Rivoluzione necessaria per affrontare i problemi irrisolti di Slow Food e le Cop

Rivoluzione necessaria per affrontare i problemi irrisolti di Slow Food e le Cop

Rivoluzione necessaria per affrontare i problemi irrisolti di Slow Food e le Cop

Giada Liguori

Novembre 22, 2025

Roma, 22 novembre 2025 – Mentre i leader mondiali si preparano a riunirsi per la Cop30 di Belém e discutere di crisi climatica e strategie per contenerla, le critiche delle associazioni ambientaliste si fanno sempre più forti. “I problemi restano irrisolti perché nessuno mette in discussione il sistema produttivo che li genera”, ha detto questa mattina Barbara Nappini, presidente di Slow Food Italia. Per lei, il punto centrale non è solo nelle tecnologie o nelle promesse di riduzione delle emissioni, ma nella necessità di ripensare da zero il modello economico globale.

“Serve una rivoluzione gioiosa”: il grido di Slow Food

La Cop30 rischia di essere un fallimento annunciato”, ha commentato Nappini, sottolineando come le soluzioni tecnologiche non bastino da sole. “Sta a noi scegliere modelli di sviluppo che tengano conto della vita sulla Terra”, ha aggiunto.

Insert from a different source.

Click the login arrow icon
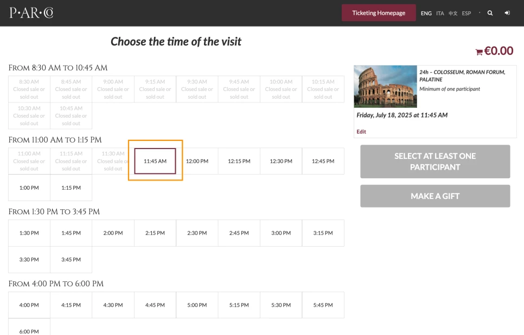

Il messaggio è chiaro: per Slow Food, la crisi climatica nasce da un sistema economico fatto di “consumo e spreco, dominato dalla corsa al profitto”. Un sistema che, secondo la presidente, genera anche profonde ingiustizie sociali.

“Non si tratta di rinunciare al benessere”, ha insistito Nappini, “ma di mettere al centro la salute: la nostra, quella degli altri esseri viventi, e quella del pianeta”. Solo così potremo parlare di una vera “rivoluzione gioiosa”.

I sistemi alimentari sotto accusa: “Cibo che inquina e fa ammalare”

A rafforzare il discorso è intervenuta anche Serena Milano, direttrice di Slow Food Italia. “I sistemi alimentari sono un esempio lampante di quello che non funziona oggi”, ha spiegato. Per Milano, si produce “cibo a basso costo e di scarsa qualità, consumando risorse e creando sprechi”. E non è un problema solo italiano: “Dall’altra parte dell’oceano la foresta amazzonica sparisce per far posto a campi di soia e mais OGM destinati agli allevamenti industriali”.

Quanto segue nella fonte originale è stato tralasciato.